By DAVID PERLMAN
San Francisco Chronicle
April 12, 2006
Already pocked with thousands upon thousands of craters from asteroid impacts over billions of years, the moon's new artificial craters will be created by two "impactors" riding aboard a spacecraft called the Lunar Reconnaissance Orbiter. NASA officials announced Monday it will be launched in 2008.
The spacecraft will fly in orbit over the moon's north and south poles, zooming in as close as 30 miles from the surface to photograph every square mile of the landscape and create detailed maps that will be essential for manned landings and bases there, said Scott Horowitz, NASA's exploration chief.
But it will also carry a separate two-part craft weighing nearly 1,200 pounds and dubbed the Lunar Crater Observation and Sensing Satellite (LCROSS), whose job will be to slam into the moon's south pole to make the new crater and then analyze the huge cloud of matter that is expected to rise 30 to 40 miles above the moon's surface, said Daniel Adams, leader of the Mountain View, Calif.-based Ames Research Center team that conceived the project.
Anthony Colaprete, the project's principal investigator and scientist at Ames, was excited at the prospect of learning just what the moon is made of at its poles.
Born July 16, 1969, the day Apollo 11 was launched, carrying astronauts to mankind's first manned lunar landing four days later, Colaprete is a true child of the space age. His father was an engineer who designed fuel tanks for the Apollo spacecraft, and now Colaprete is ready "for a new spacecraft to do fantastic, spectacular science," he said.
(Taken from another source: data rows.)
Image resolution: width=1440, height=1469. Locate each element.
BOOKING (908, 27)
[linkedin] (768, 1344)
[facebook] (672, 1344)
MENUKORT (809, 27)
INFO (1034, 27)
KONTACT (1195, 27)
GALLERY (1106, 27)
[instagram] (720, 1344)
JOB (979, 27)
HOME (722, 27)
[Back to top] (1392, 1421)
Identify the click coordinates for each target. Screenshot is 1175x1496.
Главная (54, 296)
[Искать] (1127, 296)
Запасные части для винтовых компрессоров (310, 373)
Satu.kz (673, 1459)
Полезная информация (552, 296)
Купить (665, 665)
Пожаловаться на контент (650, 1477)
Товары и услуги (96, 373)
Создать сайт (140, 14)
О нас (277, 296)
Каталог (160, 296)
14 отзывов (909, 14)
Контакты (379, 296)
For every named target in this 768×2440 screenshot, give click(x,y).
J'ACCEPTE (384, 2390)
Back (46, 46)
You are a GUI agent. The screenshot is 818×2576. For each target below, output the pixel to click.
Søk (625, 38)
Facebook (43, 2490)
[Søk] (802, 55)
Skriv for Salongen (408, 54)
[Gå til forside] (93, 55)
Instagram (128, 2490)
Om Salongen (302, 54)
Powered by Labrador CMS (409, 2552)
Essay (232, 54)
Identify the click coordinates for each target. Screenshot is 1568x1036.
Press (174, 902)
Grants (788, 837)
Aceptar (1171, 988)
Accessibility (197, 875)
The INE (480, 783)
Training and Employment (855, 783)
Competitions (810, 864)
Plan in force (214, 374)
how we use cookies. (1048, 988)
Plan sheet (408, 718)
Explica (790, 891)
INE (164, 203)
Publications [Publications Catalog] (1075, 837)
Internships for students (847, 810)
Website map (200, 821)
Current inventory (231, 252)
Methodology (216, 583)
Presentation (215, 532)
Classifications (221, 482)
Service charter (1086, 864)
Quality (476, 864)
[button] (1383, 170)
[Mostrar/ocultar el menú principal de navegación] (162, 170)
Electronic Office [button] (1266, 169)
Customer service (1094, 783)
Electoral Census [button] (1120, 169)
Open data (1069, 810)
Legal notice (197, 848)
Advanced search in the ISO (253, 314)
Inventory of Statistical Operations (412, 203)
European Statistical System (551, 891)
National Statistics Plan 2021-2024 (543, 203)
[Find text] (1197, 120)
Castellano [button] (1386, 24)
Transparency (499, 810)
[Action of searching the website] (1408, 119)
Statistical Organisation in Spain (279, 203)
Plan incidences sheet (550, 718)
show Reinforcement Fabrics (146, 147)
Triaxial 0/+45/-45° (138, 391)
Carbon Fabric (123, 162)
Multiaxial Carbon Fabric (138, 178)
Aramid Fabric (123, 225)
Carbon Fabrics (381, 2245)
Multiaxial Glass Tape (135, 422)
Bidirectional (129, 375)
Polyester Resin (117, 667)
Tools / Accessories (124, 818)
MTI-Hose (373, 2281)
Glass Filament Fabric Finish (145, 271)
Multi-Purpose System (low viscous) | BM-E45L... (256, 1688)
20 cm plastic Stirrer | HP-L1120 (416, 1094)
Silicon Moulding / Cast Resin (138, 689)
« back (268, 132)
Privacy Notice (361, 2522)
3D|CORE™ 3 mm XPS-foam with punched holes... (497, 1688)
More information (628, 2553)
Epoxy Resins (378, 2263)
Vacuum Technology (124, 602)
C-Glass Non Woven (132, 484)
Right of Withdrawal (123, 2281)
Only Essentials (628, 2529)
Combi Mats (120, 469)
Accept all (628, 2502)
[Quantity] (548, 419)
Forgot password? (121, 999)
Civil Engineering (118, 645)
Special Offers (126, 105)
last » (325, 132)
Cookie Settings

Instruments aboard two recent moon-orbiting missions - named Lunar Prospector and Clementine - have detected hints of hydrogen and possibly water ice deep within the permanently shadowed bottoms of craters near the moon's north and south poles, Colaprete said. "But we still don't know what form the hydrogen exists in, and we don't really know whether there's water at all," he said.
If there really is water, he said, astronauts aboard future spacecraft should be able to separate the hydrogen and oxygen into components for rocket fuel, provide oxygen for breathing, or use the water for drinking when the manned bases are built. There may be minerals and metals to mine, too. So "making a crater there is a fantastic way to learn about the moon's mineralogy," Colaprete said.
Assuming the Lunar Reconnaissance Orbiter reaches the moon as planned in October 2008, its path will carry it over the south pole, almost directly above a natural lunar crater named Shackleton, for the famed Antarctic explorer Ernest Shackleton, who rescued his crew from almost certain death at the climax of a 1914 expedition that never reached Earth's South Pole.
From high above the crater the orbiter will send one portion of the LCROSS craft plunging into the depths of the Shackleton crater at 5,600 mph, where its impact will blast a new crater some 100 yards wide and 16 feet deep.
The other half of LCROSS, still orbiting overhead, will carry instruments and cameras to analyze the rising cloud of pulverized rock and dust. Then, after circling the moon twice, it will transmit all its data back to Earth, and finally it too will shoot down into the Shackleton crater to create another smaller impact, Colaprete said. Its rising debris will be minimal.
The Shackleton crater has often been mentioned as a possible site for a manned lunar base and a jumping-off place for manned missions to Mars - if ever President Bush's "Vision for Space Exploration" is finally realized.